Regardless, this is the format I have and I’ll try to stick to the avenues of praise that I know. Marcello Mastroianni is essentially playing an idealized and semi-fictional version of Federico Fellini himself, and while I don’t know much about Fellini’s personal life other than he married La Strada star Giuiletta Massina and she was to him what Liv Ullmann was to Ingmar Bergman, I can tell you that Marcelo Mastroianni fully inhabited the deeply sexual and ultimately confused hedonist, artist, and lover that was Guido Anselmi. Guido is a slightly pathetic man, unable to make any real decisions over the course of the film, and Mastroianni shows the way he’s being torn apart at the seams in intimate detail. Yet, he’s also a man capable of so much life and passion, and through Guido’s fantasies and his (more rare) happier moments with the women around him (such as his muse Claudia [the breathtaking Claudia Cardinale]), Mastroianni has a chance to explore one of the most dynamic characters of Fellini’s career. Anouk Aimee gave the most impressive performance of the film though as Guido’s long suffering wife Luisa. It’s ironic because I felt the exact same way about the terrible, terrible, terrible musical remake of the film, Nine, where Marion Cotillard (playing Anouk’s character) was the film’s sole saving grace. For a character that was as much caricature as a fully-formed creation in her own right, Anouk Aimee breathed a fire that only a woman scorned can deliver.
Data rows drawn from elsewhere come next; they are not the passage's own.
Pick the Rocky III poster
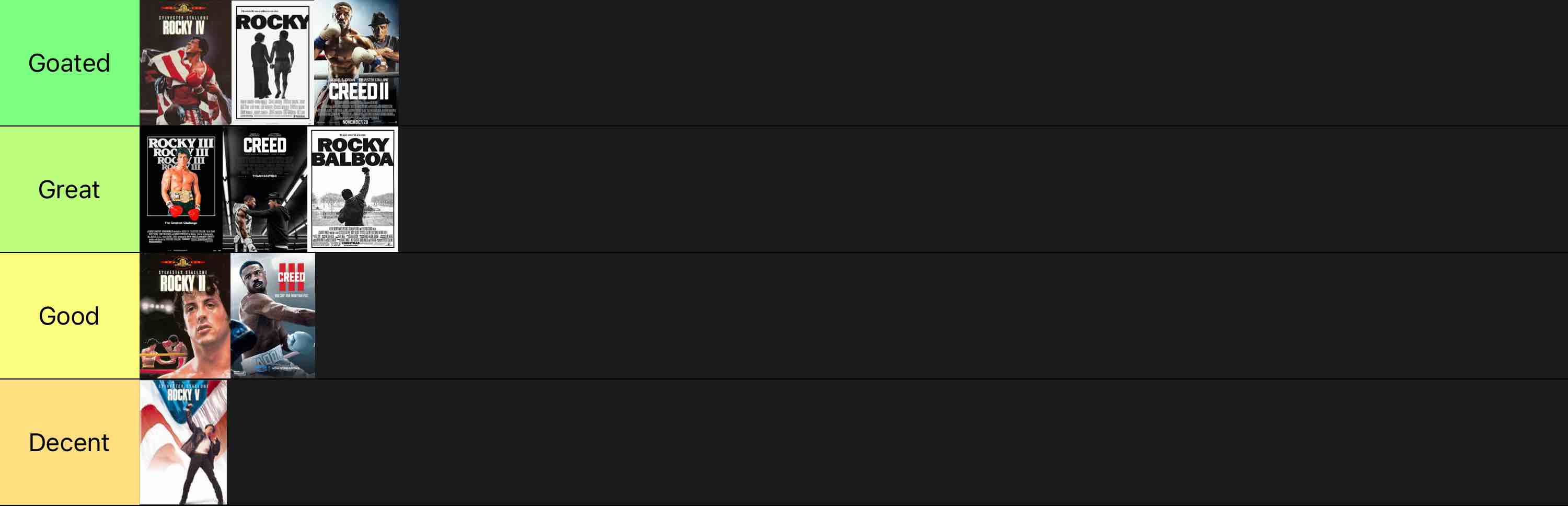1568x506 pixels. [x=181, y=189]
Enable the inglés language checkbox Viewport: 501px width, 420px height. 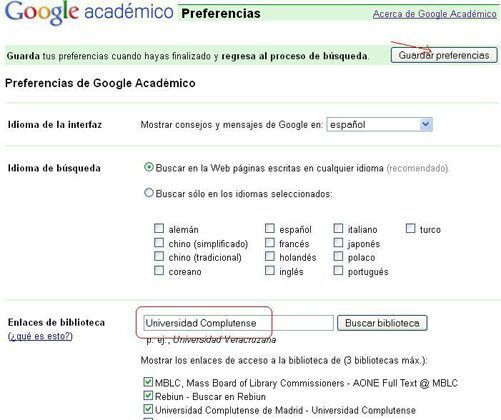270,270
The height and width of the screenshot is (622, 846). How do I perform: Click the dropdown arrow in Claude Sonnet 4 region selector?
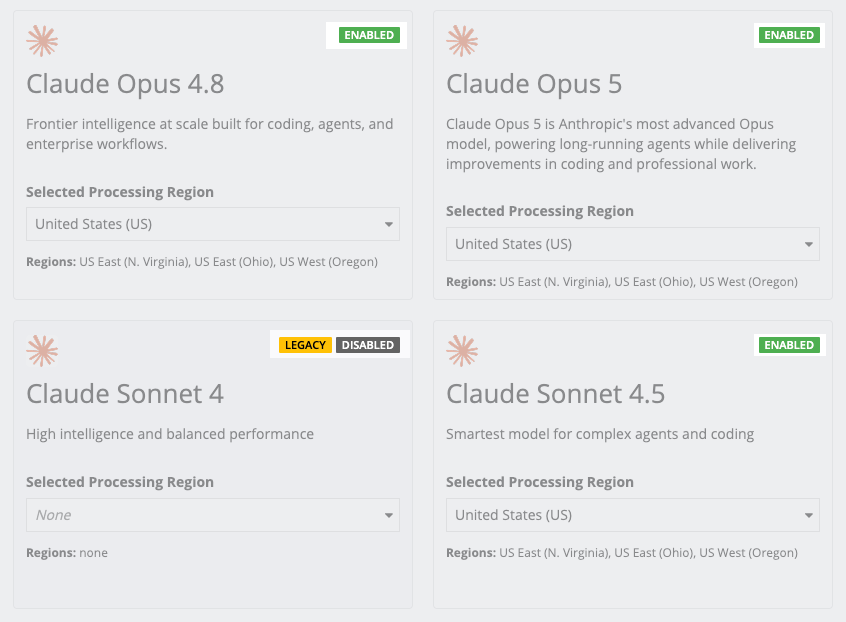coord(388,516)
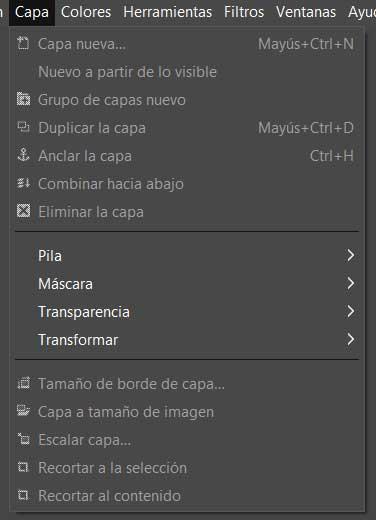Click the Capa a tamaño de imagen icon
This screenshot has width=376, height=520.
coord(23,411)
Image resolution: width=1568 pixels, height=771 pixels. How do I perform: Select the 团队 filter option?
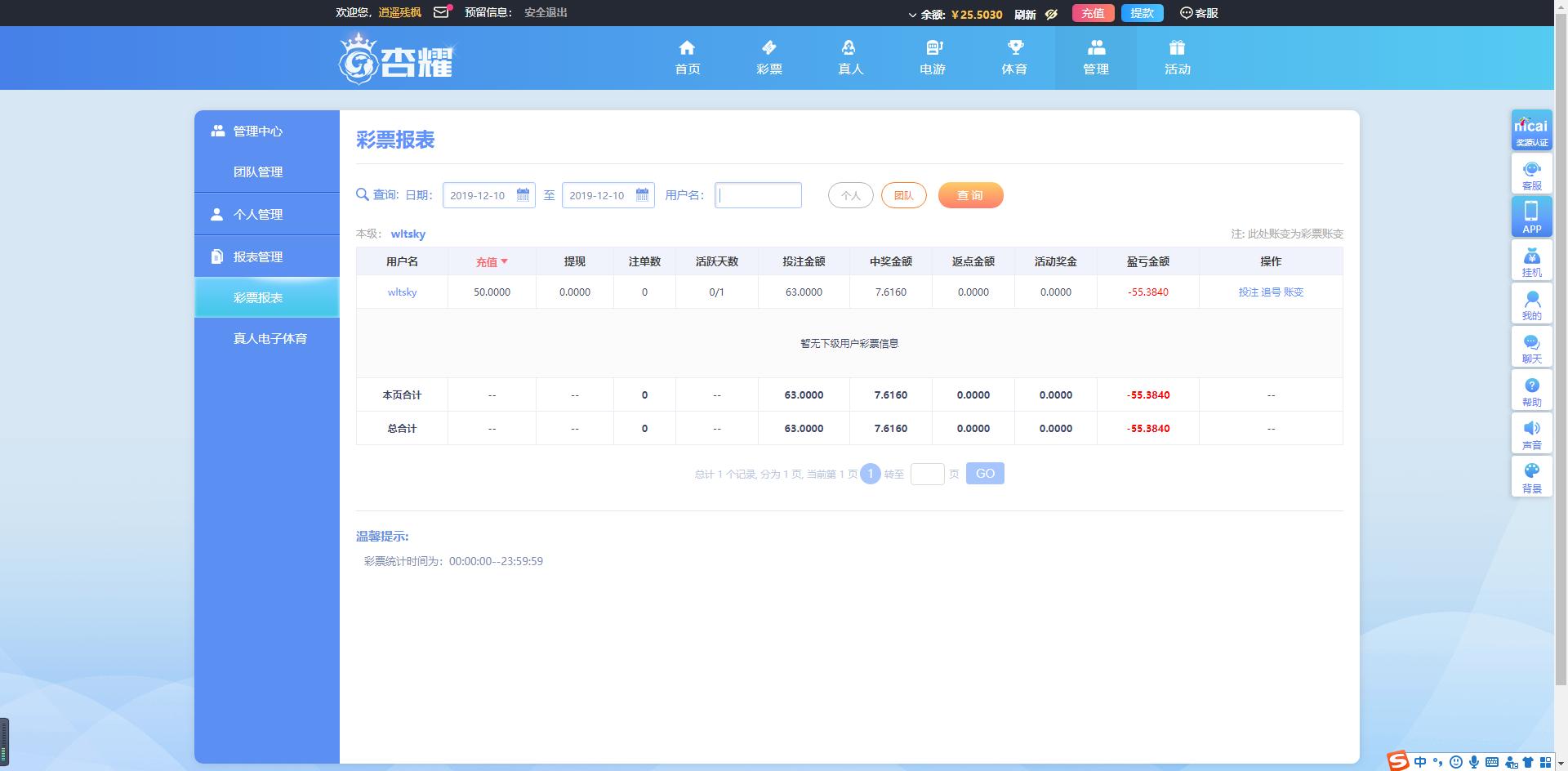903,196
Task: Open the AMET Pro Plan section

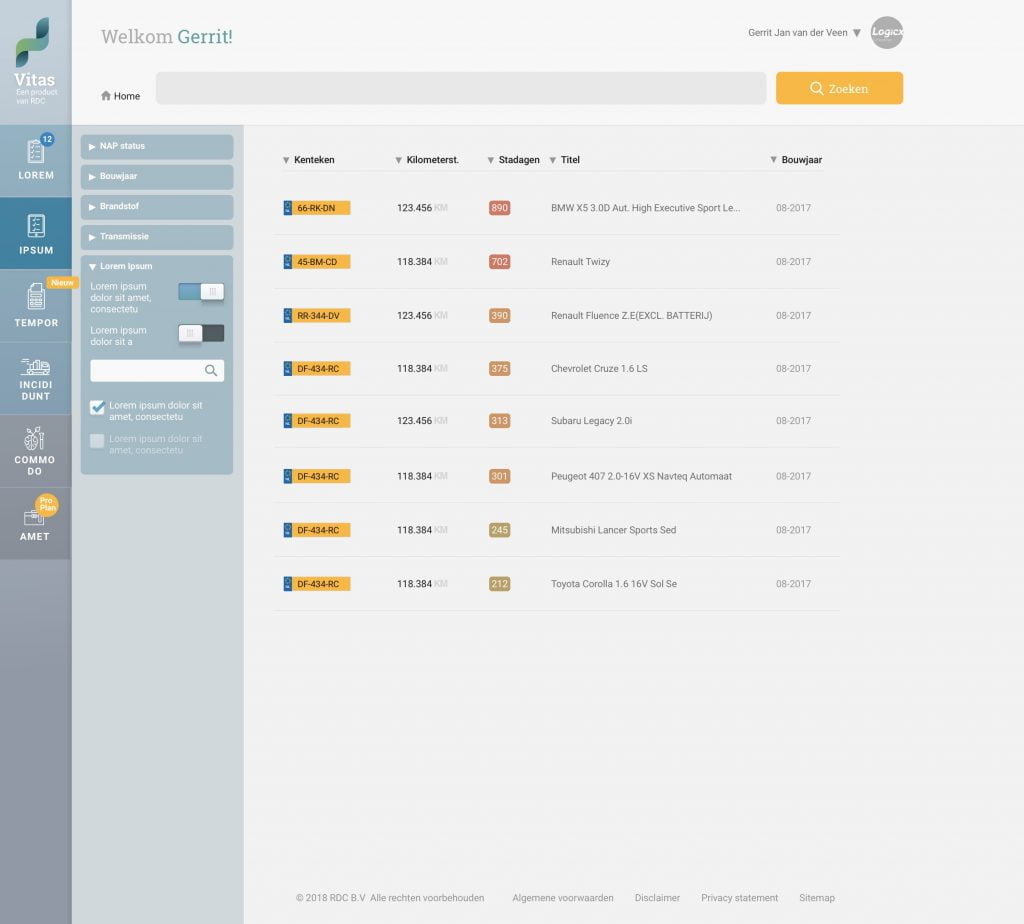Action: coord(36,523)
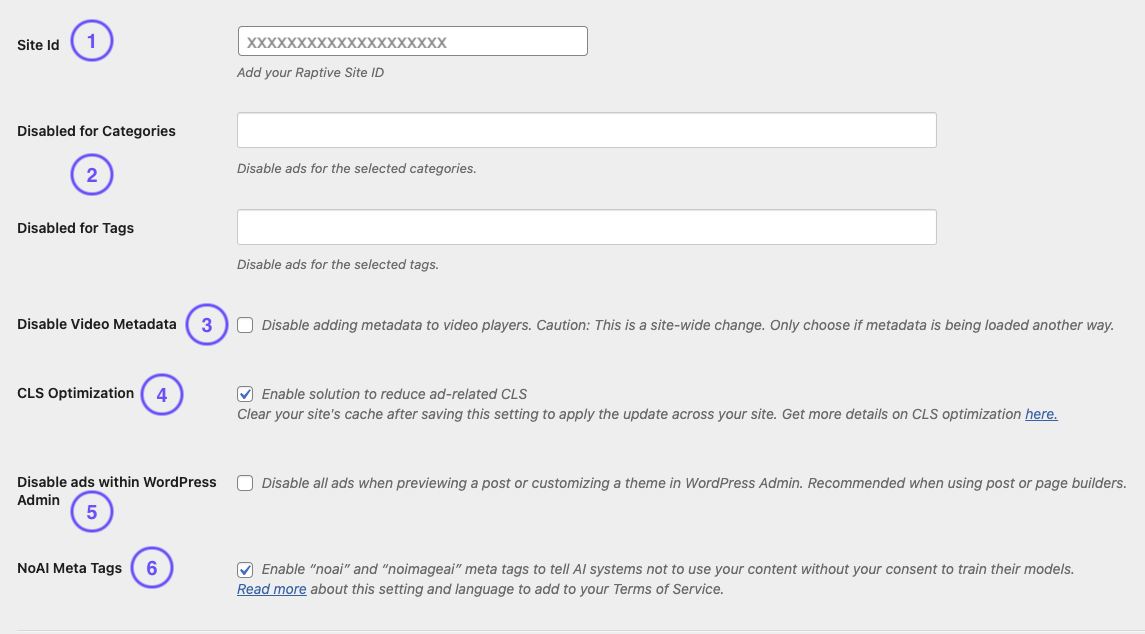Viewport: 1145px width, 634px height.
Task: Focus the Site Id text field
Action: pos(412,42)
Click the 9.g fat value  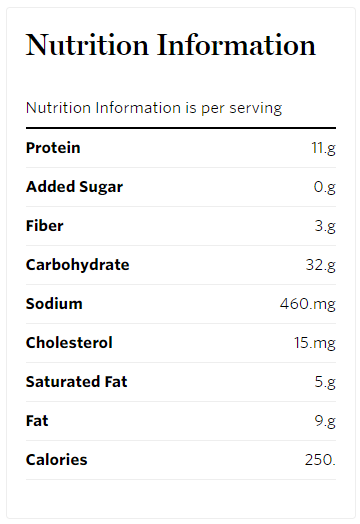(x=325, y=421)
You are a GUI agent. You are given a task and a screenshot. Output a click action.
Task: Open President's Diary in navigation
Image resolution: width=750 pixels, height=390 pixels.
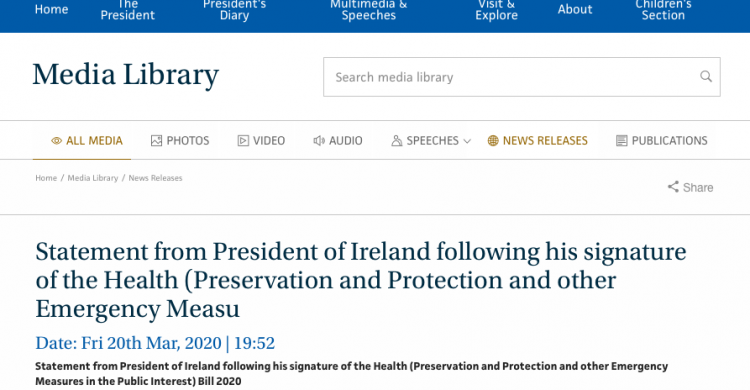(x=234, y=10)
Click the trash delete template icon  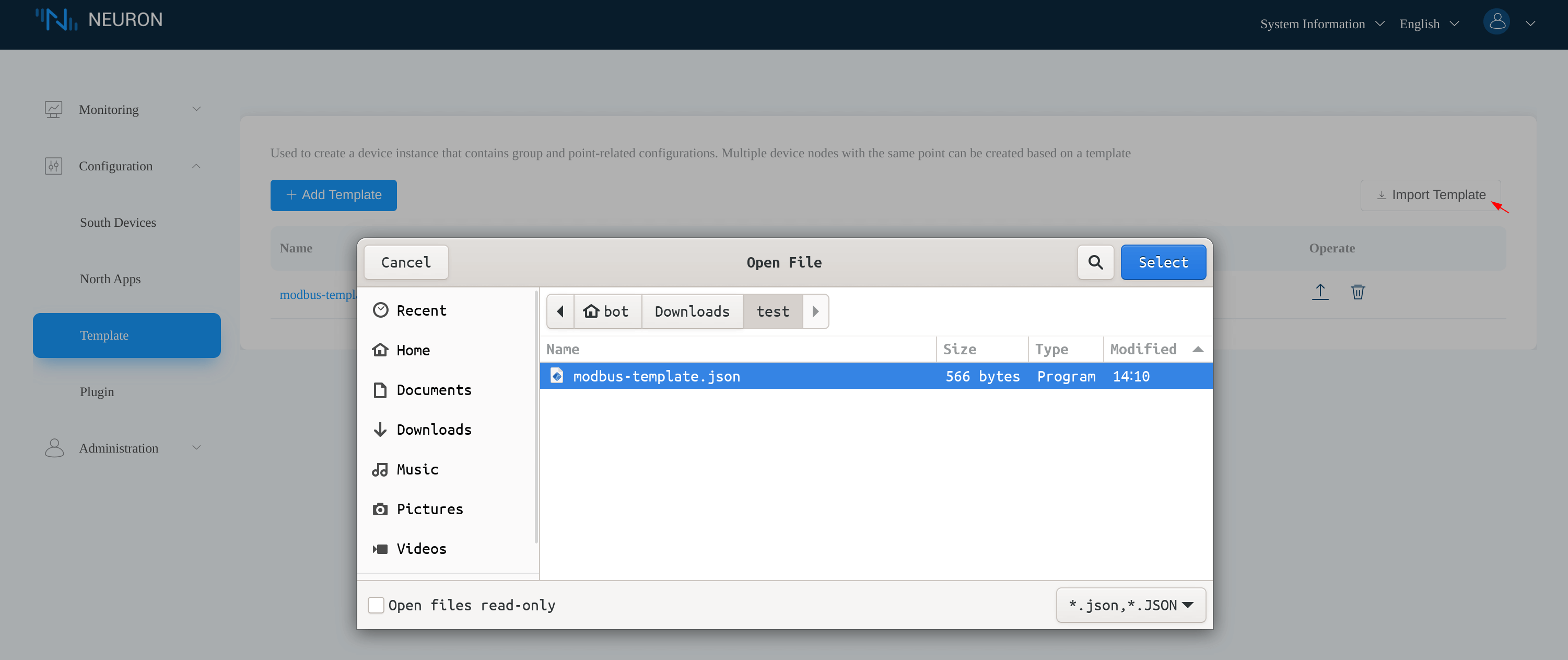click(1358, 292)
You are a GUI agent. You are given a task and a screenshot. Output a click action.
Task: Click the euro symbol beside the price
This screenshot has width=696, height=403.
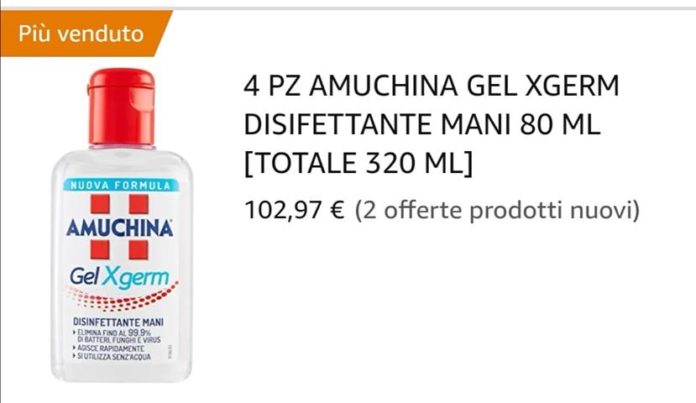(337, 210)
Because I feel so ill-equipped to eve discuss this film in a worthwhile manner until I’ve had the chance to discuss it with someone else, let me just state that for a movie that is nearing its 50th anniversary (next year), it’s aged remarkably well. The black-and-white cinematography is as striking in this film as it was in La Strada, and Fellini’s visual flair is really matched only by Bergman, Kurosawa, and Malick. There’s a reason why this film is viewing 101 for every film student in the country, and as someone who regularly bemoans the over-rated status of many “classic” dramas (i.e. dramas before the mid 60s when films were too idealistic and romantic for my tastes), this film hasn’t lost an ounce of its magic even if its inspired an endless stream of less creative imitators. I mentioned that the film was remade into the absolutely terrible, soulless film Nine earlier, and my undying hatred for that film couldn’t even stop me from appreciating how brilliant Fellini’s form is in this picture. It took me about halfway through the film before Fellini’s goal became clear (and I’m sure this film will require several more viewings to fully appreciate), but once I realized what Fellini was trying to accomplish and once the barrier between reality and fantasy in the film became even more thin, it was a non-stop voyeuristic ride into the psychology and creativity of one of the greatest filmmakers of all time. If you like foreign cinema or truly challenging (but ultimately rewarding) film, 8 1/2 is required viewing.